Şimdi Mardin İdari Mahkemesi’ne yeniden dava açacak, oradan da olumlu sonuç çıkmazsa AHİM’e gidecek olan Süryaniler’in yaşadıkları bu derin üzüntü Mor Gabriel Manastırı’nın Metropoliti Timotheos Samuel Aktaş’ı bile çileden çıkarmıştır. Düne kadar ısrarla ve inatla adalete güvenmek isteyen Samuel Aktaş, halk olarak yaşadıkları bunca acıdan sonra bu ülkede adalete ne kadar güvenebilir, bilmiyorum. Bu kadar hoşgörülü ve sabırlı bir halkın aslanı olan Samuel Aktaş hala bir umut ışığı arıyordu kendisiyle röportaj yaparken. Bu toprakları ne olursa olsun terk etmeyeceklerini, sonuna kadar hukuk mücadelesine devam edeceklerini anlatan yüreği ile bir Süryani aslanı gibiydi sayın metropolit.  Seyid Rıza’nın “Ben sizin yalanlarınıza baş edemedim ya, bu bana ders olsun; ben sizin önünüzde eğilmedim ya, bu da size ders olsun.”  sözleri sanki Süryani halkı için söylenmişti. Belki de bu yüzden devlete güvenmeye devam ederek “Ayıptır yaptıkları” demekten başkaca bir şey demiyordu sayın metropolit.

Boyalı basında, hükümet yanlısı medyada sürekli “Süryaniler köylerine dönüyor, bölge ekonomisi canlanacak ve çağdaşlık gelecek” diyen hükümet yetkililerin sözleri geliyordu aklıma.

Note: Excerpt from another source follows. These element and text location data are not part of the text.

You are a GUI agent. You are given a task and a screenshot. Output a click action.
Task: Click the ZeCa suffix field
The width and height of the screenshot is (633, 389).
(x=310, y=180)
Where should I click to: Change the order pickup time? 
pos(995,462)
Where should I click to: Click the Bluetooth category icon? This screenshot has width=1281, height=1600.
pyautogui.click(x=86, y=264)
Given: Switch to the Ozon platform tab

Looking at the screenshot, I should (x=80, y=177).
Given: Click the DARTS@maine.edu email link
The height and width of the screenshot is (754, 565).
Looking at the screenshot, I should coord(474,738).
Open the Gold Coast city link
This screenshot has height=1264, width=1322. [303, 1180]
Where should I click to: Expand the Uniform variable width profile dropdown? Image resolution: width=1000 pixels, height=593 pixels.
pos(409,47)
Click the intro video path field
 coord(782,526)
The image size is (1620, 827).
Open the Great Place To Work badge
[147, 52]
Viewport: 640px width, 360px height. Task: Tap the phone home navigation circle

Kundaktaki bebek bile gülüyor artık bu sözlere. Manastır toprakları ellerinden alınmak istenen bir bölgede Süryani halkı devletle nasıl buluşacak, “diaspora”da yaşayanlar nasıl köylerine geri dönecek, bilmiyorum. Cevabını veremediğim binlerce soru uçuşuyor beynimde. Bu ülkede anayasal bir güvenceyle Süryanilere can, mal, ekonomik ve sosyal güvence verilmediği sürece devletin bu çağrısının hiçbir anlamı olmayacaktır.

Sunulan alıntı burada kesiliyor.